Yes, the company is currently trying to obtain the European market approval for the treatment of sudden blindness, a rare hereditary disease. The decision will probably be made in 2015. For me, personally, there was not much to do at Santhera in 2011 and I accepted an offer from my present employer, Polyphor. I have been the Head of Business Development since 2011.

How do you see the local biotech startup scene today?
We have already achieved a lot, but I would like to see many more young companies. Basically, Biotech is one of the most profitable investments, but there are big ups and downs. Many investors show interest - but there is also uncertainty. This is manifested in the new financing models. Private capital plays an increasingly important role. In Polyphor, investments were made almost exclusively by individuals. These are usually wealthy individuals from the surrounding area with a great affinity for pharma.

What is the most difficult phase for a startup?
Once the effect of a drug in humans is demonstrated, the financing is often easier, although you then really need large amounts of money. At this time good deals with interested pharmaceutical companies are also usually possible. It is very difficult earlier, as well as between the early pre-clinical development and proof of concept phases. Here more money needs to flow and this is where the private investor plays a key role - not only in Switzerland. In Germany, for example, a large part of all biotech investments were made by three individuals: SAP founder Dietmar Hopp, and the brothers Thomas and Andreas Strüngmann who sold Hexal to Novartis. Nevertheless, another early-phase innovative fund with an investment strategy similar to the Novartis Venture Fund of the `90s would be very helpful.

What alternative funding models are currently becoming important?
Non-dilutive financing, which means you acquire financing without relinquishing shares in the company, is making its mark. These include, for example, the US Department of Defense and the National Institutes of Health, which are no longer bound to their investments in the United States. Local companies such as Evolva, Santhera and Basilea have already benefited. Patient organizations also play an increasingly important role as they have lots of money. The French Association for muscle diseases, the Association Française Contre Les Myopathies, has an annual budget of nearly 100 million Euros as a result of their famous Telethon. Also joining are organizations such as the Cystic Fibrosis Foundation in the US or the Bill & Melinda Gates Foundation, which has already invested billions, especially in the research of drugs for tropical diseases. The extent of these investments did not exist 10 years ago.

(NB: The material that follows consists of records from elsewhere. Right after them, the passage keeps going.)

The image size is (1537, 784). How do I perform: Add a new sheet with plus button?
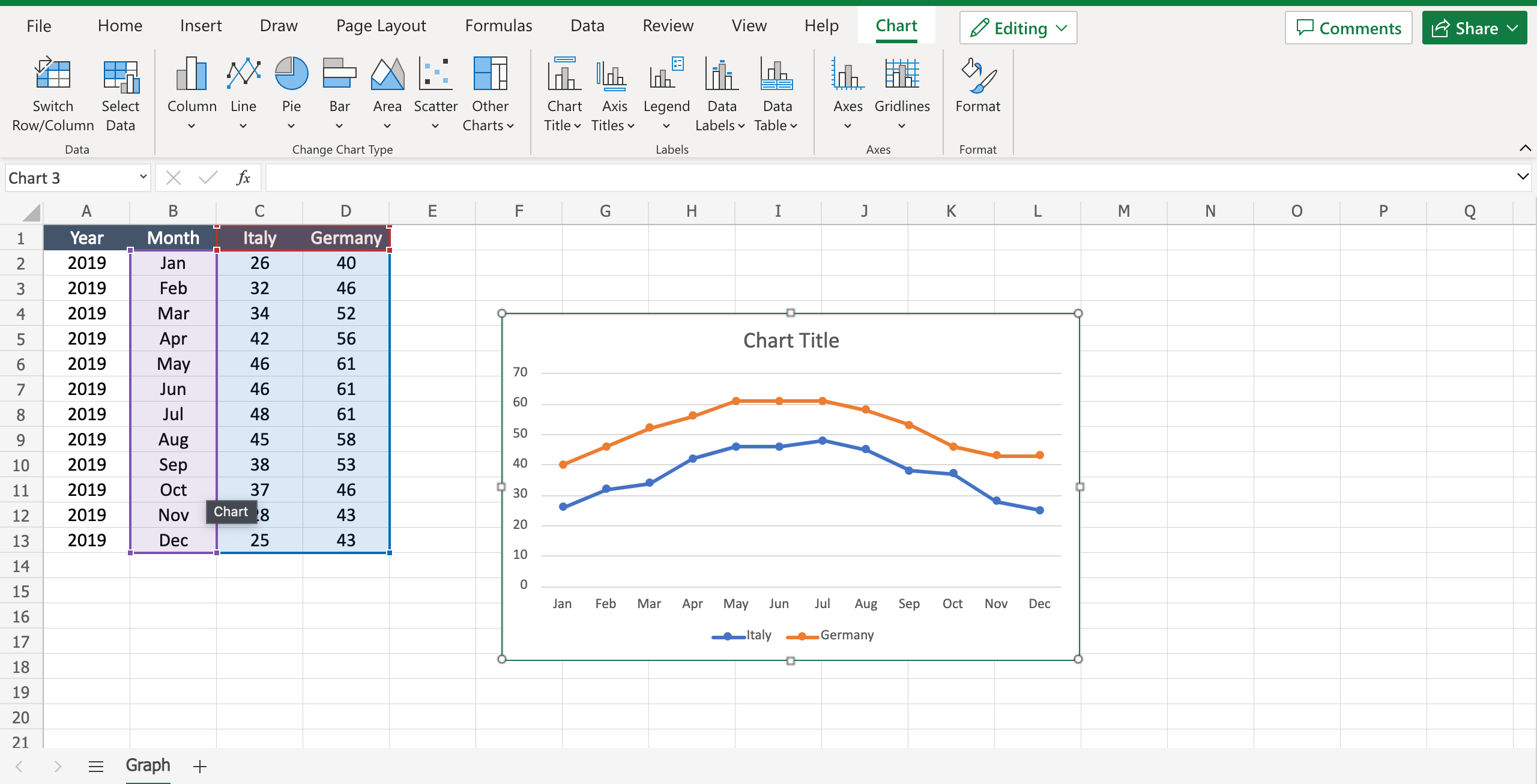200,767
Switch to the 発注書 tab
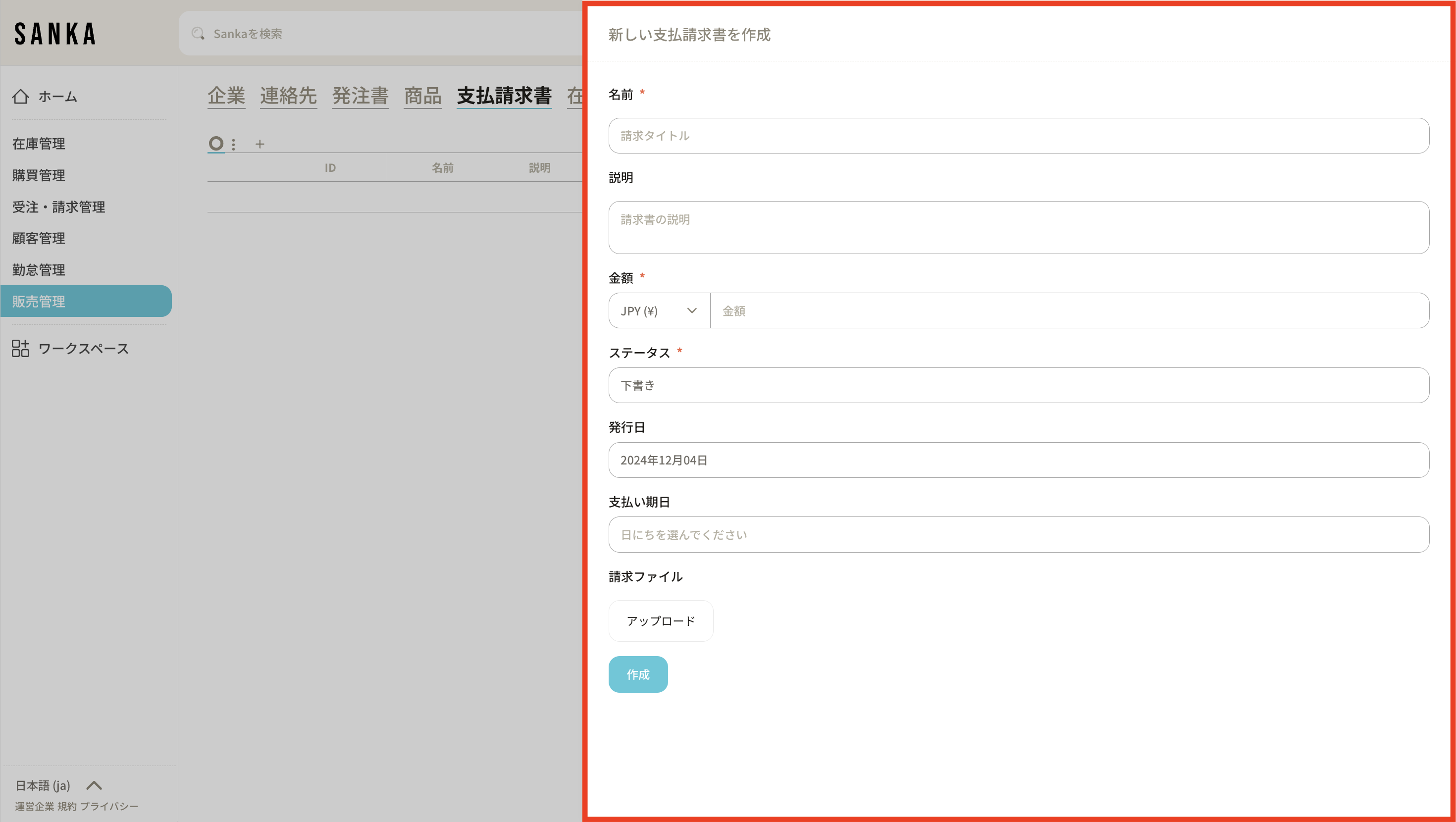Screen dimensions: 1456x822 click(x=360, y=96)
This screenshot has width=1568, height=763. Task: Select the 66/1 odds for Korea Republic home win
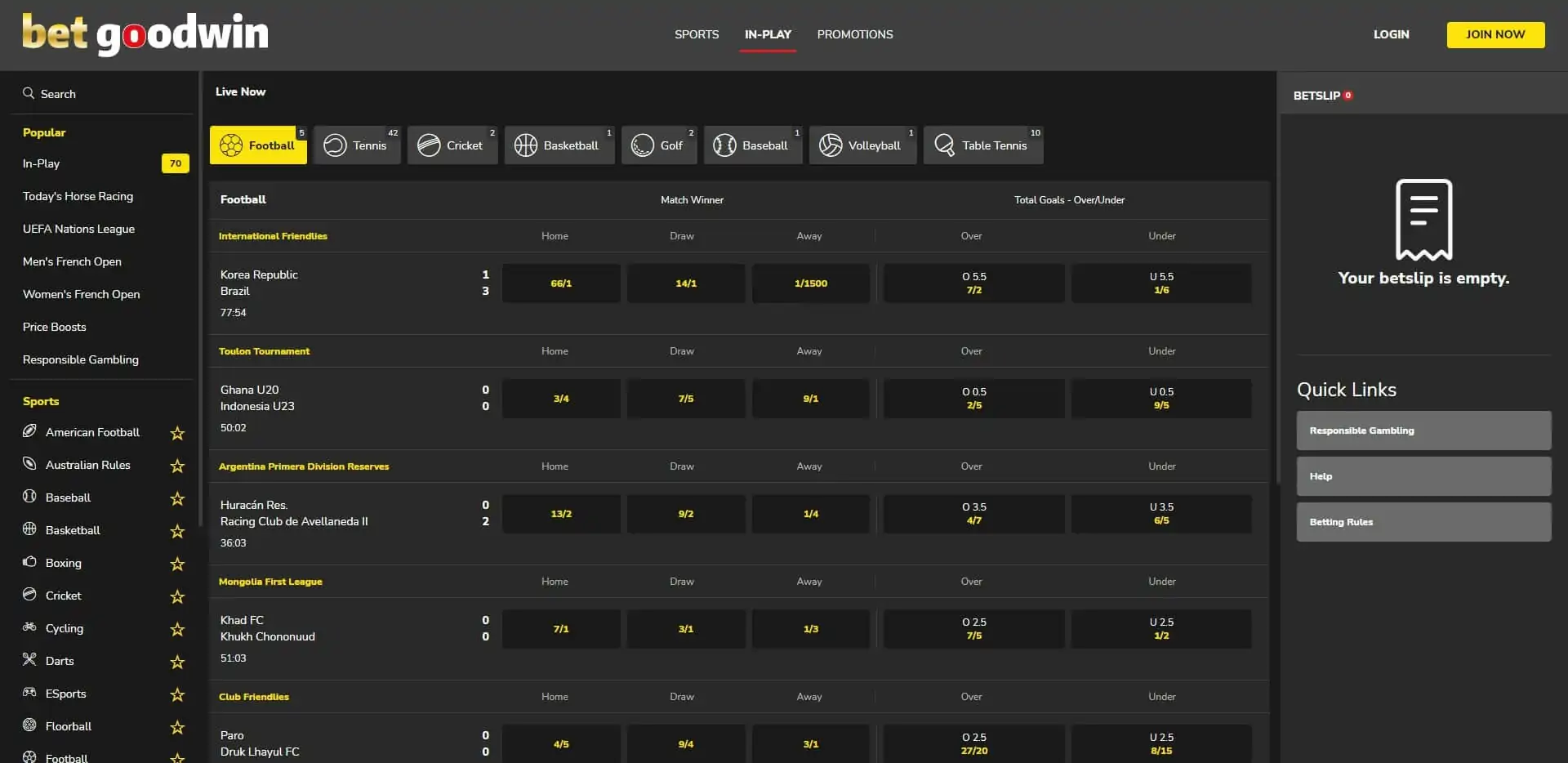561,283
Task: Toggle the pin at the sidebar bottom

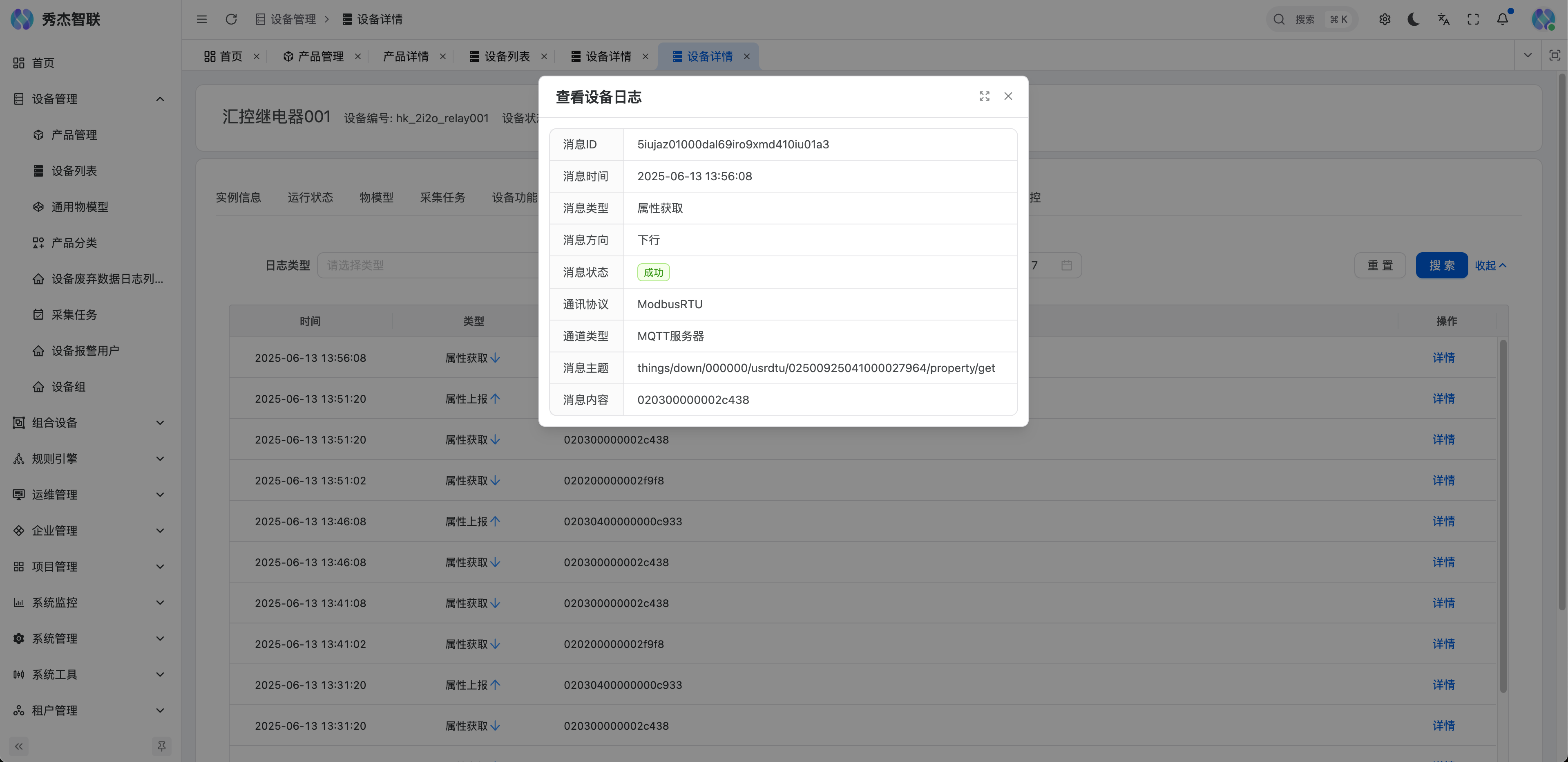Action: (x=161, y=746)
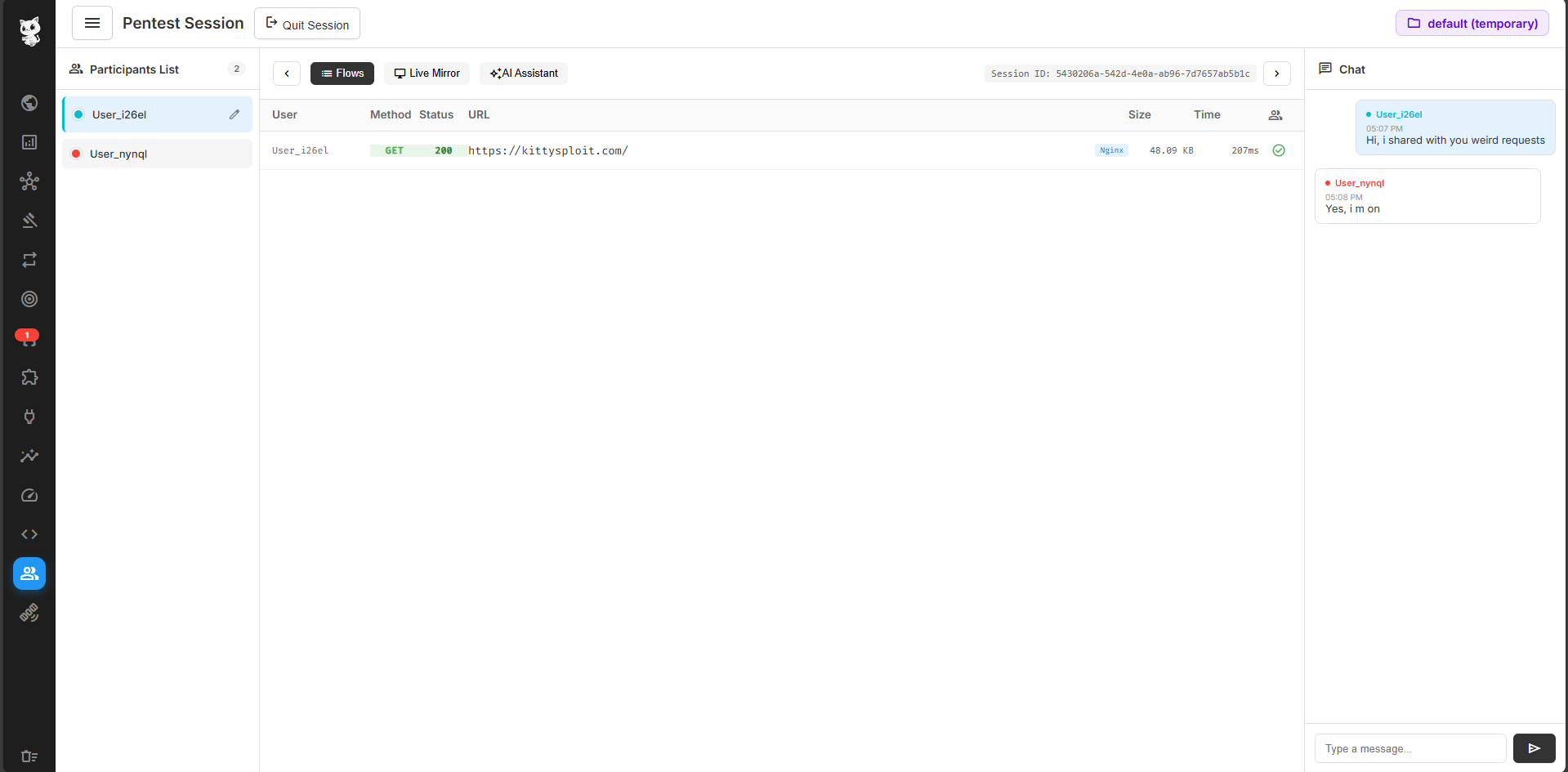Viewport: 1568px width, 772px height.
Task: Open the web browser globe icon
Action: pos(29,103)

So, is the philanthropic sector strengthening?
Yes, the trend towards alternative financing models, including the Venture Philanthropy (VP) model, is clear. However, little is known about the latter in the biotech scene. Although it is profit-oriented work, in this financing model the profits are reinvested in non-profit organizations for research. In other words, the donors of these funds aim to keep their assets, but not to increase it such as has been customary, but to support a charitable cause. The European VP Association recently had a meeting in Geneva with 700 participants and I was impressed by the professionalism and presence of many bankers and venture capitalists who wanted to learn about this concept or are already active with VP models.

Would Venture Philanthropy also be an approach for North Western Switzerland?
Why not, after all there are already many biotechs that have received funding from such alternative models. It will however not be sufficient for the next wave of startups here in Basel. It also requires an intelligent infrastructure, better early-stage financing, and support organizations and networks such as i-net. It would be a shame if we now just await the next crisis; if it happens we must be one step ahead. Today we can operate from a position of strength and we must exploit it.